Guénel, P., Laforest, L., Cyr, D. et al. Cancer Causes Control (2001) 12: 451. doi:10.1023/A:1011271420974
Background: Ultraviolet radiation has been suspected as a possible cause of ocular melanoma. Because this association is controversial, we examine the role of occupational exposure to ultraviolet radiation on the occurrence of this rare cancer.
Material and methods: A population-based case–control study was conducted in 10 French administrative areas (départements). Cases were 50 patients with uveal melanoma diagnosed in 1995–1996. Controls were selected at random from electoral rolls, after stratification for age, gender, and area. Among 630 selected persons, 479 (76%) were interviewed. Data on personal characteristics, occupational history, and detailed information on each job held were obtained from face-to-face interviews using a standardized questionnaire. Estimates of occupational exposure to solar and artificial ultraviolet light were made using a job exposure matrix.
Results: Results show elevated risks of ocular melanoma for people with light eye color, light skin color, and for subjects with several eye burns.

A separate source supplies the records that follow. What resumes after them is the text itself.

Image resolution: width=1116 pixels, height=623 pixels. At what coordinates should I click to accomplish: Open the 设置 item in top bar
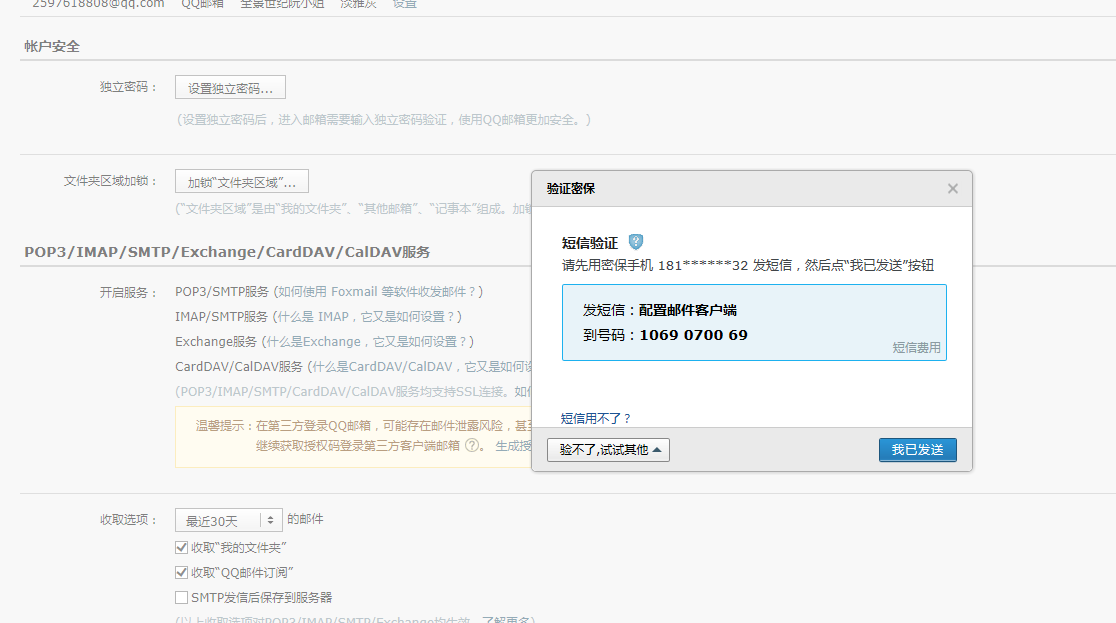[x=404, y=4]
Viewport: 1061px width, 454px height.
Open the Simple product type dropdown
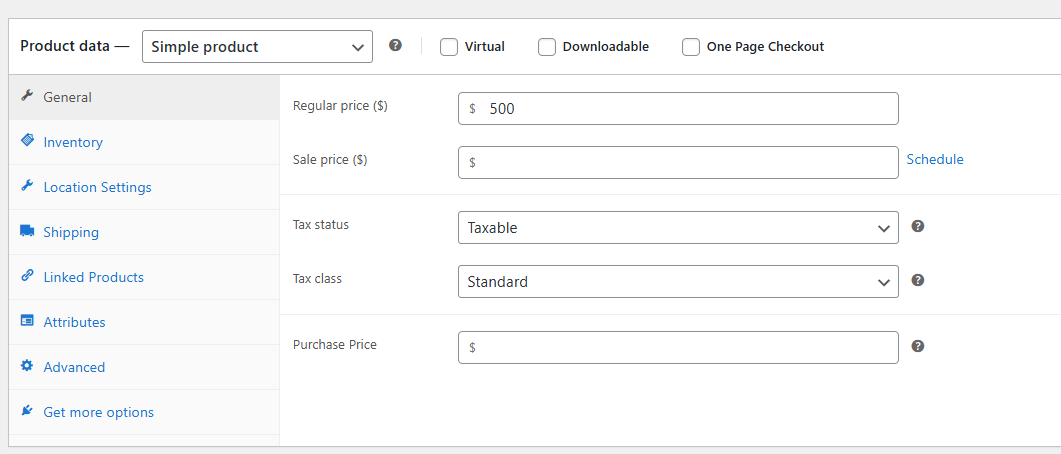[x=257, y=47]
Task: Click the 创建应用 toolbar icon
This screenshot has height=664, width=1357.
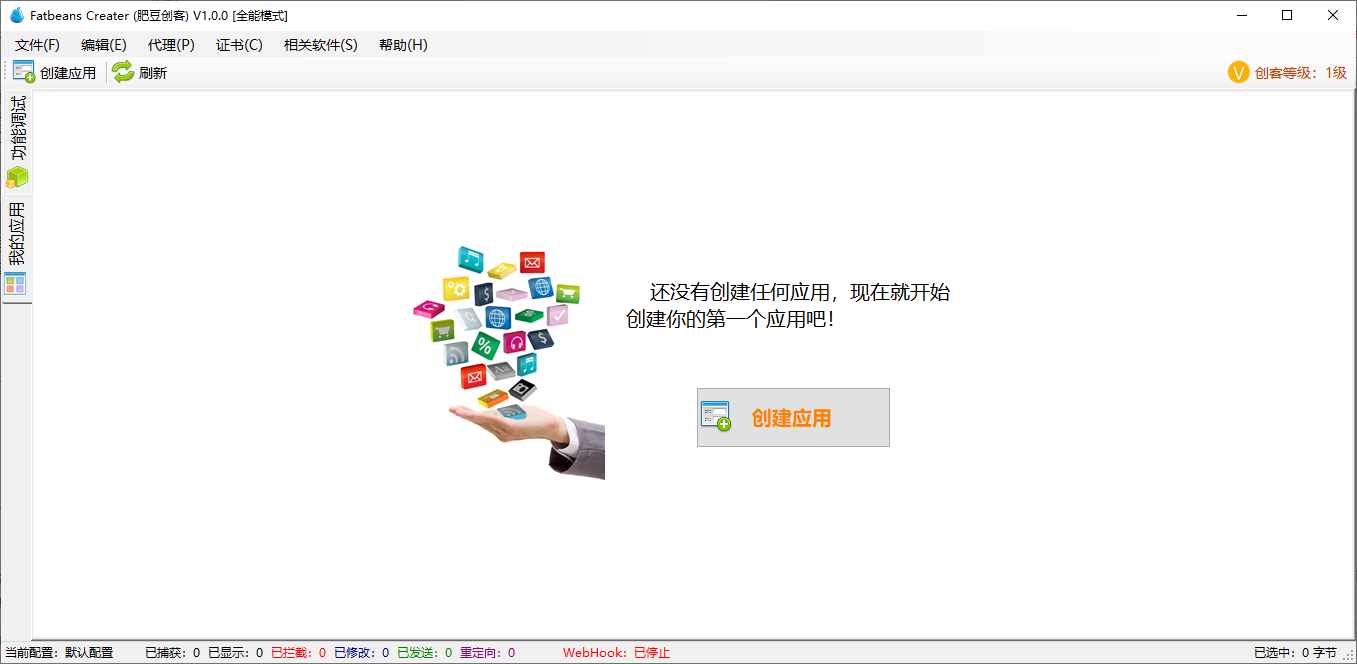Action: click(23, 72)
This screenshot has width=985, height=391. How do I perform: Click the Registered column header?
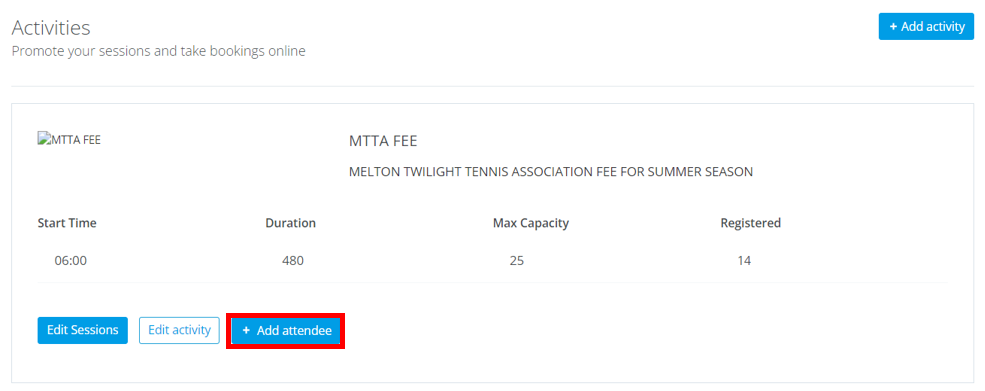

The analysis based on the job exposure matrix showed a significantly increased risk of ocular melanoma in occupational groups exposed to artificial ultraviolet radiation, but not in outdoor occupational groups exposed to sunlight. An elevated risk of ocular melanoma was seen among welders (odds ratio = 7.3; 95% confidence interval = 2.6–20.1 for men), and a dose–response relationship with job duration was observed. The study also showed increased risk of ocular melanoma among male cooks, and among female metal workers and material handling operators.
Conclusion: Following the present study, the existence of an excess risk of ocular melanoma in welders may now be considered as established. Exposure to ultraviolet light is a likely causal agent, but a possible role of other exposures in the welding processes should not be overlooked.